[Start of section]

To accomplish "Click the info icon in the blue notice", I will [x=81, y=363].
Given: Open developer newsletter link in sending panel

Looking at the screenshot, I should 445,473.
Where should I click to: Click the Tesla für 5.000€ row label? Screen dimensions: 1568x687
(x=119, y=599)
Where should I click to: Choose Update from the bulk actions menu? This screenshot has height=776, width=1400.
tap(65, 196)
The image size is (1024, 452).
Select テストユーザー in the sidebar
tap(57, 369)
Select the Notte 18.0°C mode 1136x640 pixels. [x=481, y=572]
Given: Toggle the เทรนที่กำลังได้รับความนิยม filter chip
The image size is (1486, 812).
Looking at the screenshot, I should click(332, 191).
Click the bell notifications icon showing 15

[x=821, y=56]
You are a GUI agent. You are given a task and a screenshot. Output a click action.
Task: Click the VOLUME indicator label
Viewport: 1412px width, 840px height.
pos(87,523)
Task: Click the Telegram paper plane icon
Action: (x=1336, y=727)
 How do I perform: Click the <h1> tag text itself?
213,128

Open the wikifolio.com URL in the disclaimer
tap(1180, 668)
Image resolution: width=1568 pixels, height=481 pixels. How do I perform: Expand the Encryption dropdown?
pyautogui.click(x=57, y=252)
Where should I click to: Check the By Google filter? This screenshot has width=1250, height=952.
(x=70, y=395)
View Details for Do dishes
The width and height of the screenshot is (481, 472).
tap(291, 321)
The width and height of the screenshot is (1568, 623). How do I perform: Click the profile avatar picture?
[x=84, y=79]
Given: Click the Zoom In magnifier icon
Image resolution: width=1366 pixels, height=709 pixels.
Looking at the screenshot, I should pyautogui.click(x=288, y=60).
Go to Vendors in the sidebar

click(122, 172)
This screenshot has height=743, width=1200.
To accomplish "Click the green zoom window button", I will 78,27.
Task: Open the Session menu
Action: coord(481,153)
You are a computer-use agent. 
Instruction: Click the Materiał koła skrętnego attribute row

[End of section]

If a line of the records above holds the word "agent", show it.

You are a GUI agent. You are given a task and a screenshot. Output a click action.
You are a computer-use agent. 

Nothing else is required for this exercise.